Revista Cultura y Ocio

El club de los muertos vivientes -relatos cortos-

Por Orlando Tunnermann

EL CLUB DE LOS MUERTOS VIVIENTES -RELATOS CORTOS-

Morgana observaba la lluvia a través de los desvencijados maderos del tren de mercancías abandonado. Sonrió con efímera tristeza. El dibujo del cisne y la doncella se borraría por completo. Hugo se disgustaría mucho y empezaría a execrar a la lluvia en ese tono suyo que parecía el prólogo de una batalla entre bandas enemigas. Había pasado toda la noche pintando sobre los listones del tren legendario que en su día recorriera cientos de kilómetros desde Madrid hasta Monforte de Lemos. Ahora dormía, ignorante del destino tan aciago que había recaído sobre su más reciente obra. Esmeralda, su inseparable concubina, estaba a su lado, acurrucada como un armiño aletargado. Erik leía en un rincón "cuentos" grotescos que narraban historias fantasiosas sobre superhéroes japoneses. Le encantaba perder el tiempo con semejantes naderías. Morgana permaneció un rato más de pie, inmóvil, escuchando cómo la lluvia golpeaba cantarina contra los raíles oxidados de la antigua estación de trenes en el Paseo de las delicias. La lluvia martilleaba contra la madera como si una legión de cuervos se hubiera posado sobre el tejado y con sus picos alargados y afilados trataran de hacer un boquete por el que entrar en bandada.
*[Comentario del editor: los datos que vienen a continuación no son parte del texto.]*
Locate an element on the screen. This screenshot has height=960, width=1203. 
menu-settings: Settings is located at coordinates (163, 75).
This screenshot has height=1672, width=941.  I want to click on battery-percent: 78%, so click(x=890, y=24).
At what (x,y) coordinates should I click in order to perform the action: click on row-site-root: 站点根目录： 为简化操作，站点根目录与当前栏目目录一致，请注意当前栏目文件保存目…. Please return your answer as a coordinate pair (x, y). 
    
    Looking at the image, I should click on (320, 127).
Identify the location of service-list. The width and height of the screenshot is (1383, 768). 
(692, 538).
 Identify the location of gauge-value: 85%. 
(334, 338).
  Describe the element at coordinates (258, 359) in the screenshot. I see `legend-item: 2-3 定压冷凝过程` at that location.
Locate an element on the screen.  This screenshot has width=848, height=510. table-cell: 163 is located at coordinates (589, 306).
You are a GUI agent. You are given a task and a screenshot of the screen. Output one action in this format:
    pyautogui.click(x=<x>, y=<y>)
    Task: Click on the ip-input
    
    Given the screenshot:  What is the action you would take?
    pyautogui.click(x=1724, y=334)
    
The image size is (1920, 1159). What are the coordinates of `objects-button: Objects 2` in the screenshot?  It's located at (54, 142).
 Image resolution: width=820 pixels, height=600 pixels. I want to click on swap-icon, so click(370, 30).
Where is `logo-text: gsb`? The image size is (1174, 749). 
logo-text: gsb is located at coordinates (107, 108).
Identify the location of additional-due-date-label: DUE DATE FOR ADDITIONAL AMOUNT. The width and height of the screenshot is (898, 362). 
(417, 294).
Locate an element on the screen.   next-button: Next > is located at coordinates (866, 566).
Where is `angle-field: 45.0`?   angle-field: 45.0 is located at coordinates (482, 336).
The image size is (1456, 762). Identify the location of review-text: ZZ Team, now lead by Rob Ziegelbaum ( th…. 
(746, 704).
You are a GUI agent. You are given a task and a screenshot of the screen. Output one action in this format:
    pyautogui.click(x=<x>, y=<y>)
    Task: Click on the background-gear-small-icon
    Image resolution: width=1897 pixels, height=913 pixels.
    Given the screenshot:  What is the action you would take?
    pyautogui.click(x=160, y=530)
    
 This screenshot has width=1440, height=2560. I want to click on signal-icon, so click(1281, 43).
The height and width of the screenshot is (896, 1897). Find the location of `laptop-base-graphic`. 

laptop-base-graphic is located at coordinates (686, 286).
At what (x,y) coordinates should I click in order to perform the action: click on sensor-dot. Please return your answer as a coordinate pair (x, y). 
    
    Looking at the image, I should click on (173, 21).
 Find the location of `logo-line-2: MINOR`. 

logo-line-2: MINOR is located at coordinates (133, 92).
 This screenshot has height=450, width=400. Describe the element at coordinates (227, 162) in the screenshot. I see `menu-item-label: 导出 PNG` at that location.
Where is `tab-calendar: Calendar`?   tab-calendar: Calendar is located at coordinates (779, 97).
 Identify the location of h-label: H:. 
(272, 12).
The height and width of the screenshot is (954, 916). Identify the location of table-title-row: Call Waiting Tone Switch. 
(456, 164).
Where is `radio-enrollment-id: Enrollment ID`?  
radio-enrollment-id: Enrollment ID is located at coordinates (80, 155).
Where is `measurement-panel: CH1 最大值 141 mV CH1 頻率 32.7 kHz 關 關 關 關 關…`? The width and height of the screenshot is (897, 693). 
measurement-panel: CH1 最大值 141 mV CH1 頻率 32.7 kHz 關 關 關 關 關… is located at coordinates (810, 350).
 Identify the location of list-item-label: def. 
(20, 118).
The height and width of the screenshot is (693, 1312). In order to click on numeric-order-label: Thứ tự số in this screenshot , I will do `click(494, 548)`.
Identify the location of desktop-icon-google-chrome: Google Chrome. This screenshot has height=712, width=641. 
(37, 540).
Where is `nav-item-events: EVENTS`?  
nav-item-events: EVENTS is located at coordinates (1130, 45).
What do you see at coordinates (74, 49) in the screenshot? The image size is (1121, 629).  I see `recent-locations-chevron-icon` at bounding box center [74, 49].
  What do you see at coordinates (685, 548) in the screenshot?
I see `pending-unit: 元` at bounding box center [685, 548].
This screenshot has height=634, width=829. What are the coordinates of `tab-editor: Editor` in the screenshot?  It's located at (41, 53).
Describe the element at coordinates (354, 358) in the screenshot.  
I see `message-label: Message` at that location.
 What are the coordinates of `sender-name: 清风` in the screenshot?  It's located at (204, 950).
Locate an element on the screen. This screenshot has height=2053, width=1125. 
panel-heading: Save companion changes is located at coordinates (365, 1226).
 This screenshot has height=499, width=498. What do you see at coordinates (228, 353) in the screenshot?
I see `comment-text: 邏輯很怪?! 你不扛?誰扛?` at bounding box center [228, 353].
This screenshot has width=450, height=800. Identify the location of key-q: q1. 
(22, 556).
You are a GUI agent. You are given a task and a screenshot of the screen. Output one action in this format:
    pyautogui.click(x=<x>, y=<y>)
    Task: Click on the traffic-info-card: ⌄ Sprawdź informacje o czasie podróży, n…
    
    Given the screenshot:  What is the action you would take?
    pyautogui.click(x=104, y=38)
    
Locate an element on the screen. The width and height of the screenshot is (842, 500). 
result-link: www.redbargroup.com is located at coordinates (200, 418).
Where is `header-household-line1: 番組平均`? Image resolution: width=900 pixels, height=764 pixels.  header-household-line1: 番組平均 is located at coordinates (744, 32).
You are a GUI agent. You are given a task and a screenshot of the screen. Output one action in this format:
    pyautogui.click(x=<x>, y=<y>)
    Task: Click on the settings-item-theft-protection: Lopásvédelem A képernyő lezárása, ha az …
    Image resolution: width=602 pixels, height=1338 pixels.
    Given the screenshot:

La nueva se instaló una vez más en sus pensamientos. Cassandra. Tan solitaria ella, tan sibilina, a todas horas cargando con esa guitarra estrafalaria decorada con pegatinas y brillantina, tocando, componiendo. Había rechazado su magnánimo ofrecimiento de unirse al club de los muertos vivientes. ¡Pobre ignorante! No se apercibía todavía de que en el orfanato lo mejor que se podía hacer, si querías sobrevivir, era buscar el amparo de los suyos. Todos respetaban y temían a Morgana. Nadie se metía con el club de los muertos vivientes. Podía desdeñarla, olvidarla, por supuesto, pero su implacable negativa hacía que la conquista de su voluntad fuera aún más emocionante. Cassandra parecía una bella princesa de cuento desterrada. En sus cabellos rubios destacaban unas mechas salvajes de color rojo y negro. Nada ni nadie le importaba. Rechazaba el contacto con los demás, se mostraba huraña y desagradecida, silente y reservada, como si el mundo a su alrededor fuese un planeta desconocido que no tuviera la menor intención de salir a explorar. Impenetrable como una muralla de acero y hormigón, los chicos se estrellaban contra su gélido desprecio cuando la cortejaban como ineptos galanes de telenovela.
Podía ignorarla, musitó para sí Morgana, permitir que se desvaneciera con las sombras de su soledad. Podía permitir que los demás la devorasen viva y la convirtiesen en el despojo donde se descargan las frustraciones y la rabia de cada uno. Pero el recalcitrante desdén de Cassandra hacía que su deseo de acercarse a ella y reclutarla fuera incluso más vehemente. Algún día serían grandes amigas, lo presentía, pero como todo lo que merece la pena en la vida, ése sería un camino largo y lleno de dificultades. Solo la perseverancia lograría desenmarañar el sendero espinoso que atoraba la única vía de acceso a la enigmática chica del cabello rubio y las mechas rojas y negras. Erik acababa de decir algo en un tono cargado de precipitación y alarma. Al principio no le entendió, tan embebida como estaba en sus pensamientos. Pero enseguida reaccionó y descifró el mensaje, que le llegó desmembrado, como una canción sin estribillo.
Faltaba menos de media hora para que esa bruja de Amalia iniciase la ronda matinal por los pasillos, estancias y dormitorios. Debían regresar sin demora al orfanato. Temía tanto la cólera de esa endriaga como de perder el respeto de quienes la obedecían ahora sin cuestionar ni una sola de sus decisiones u órdenes. La gente sólo acata las normas a través del miedo. El miedo es el catalizador que convierte a los más duros en leales y sumisos servidores. Así lo había aprendido ella misma de su mentora, una loca despiadada a quien habían degollado en un callejón de mala muerte de la zona de Chueca. No sentía su pérdida, al contrario. Con su muerte, el mundo era un lugar más seguro donde vivir. Morgana se enfundó en su chaqueta negra de cuero y se dispuso a recoger precipitadamente los restos de la pantagruélica cena. Nadie debía averiguar quelos huérfanos del club de los muertos vivientes tenían allí su hogar cuando la noche caía implacable sobre el hospicio de las rosas negras.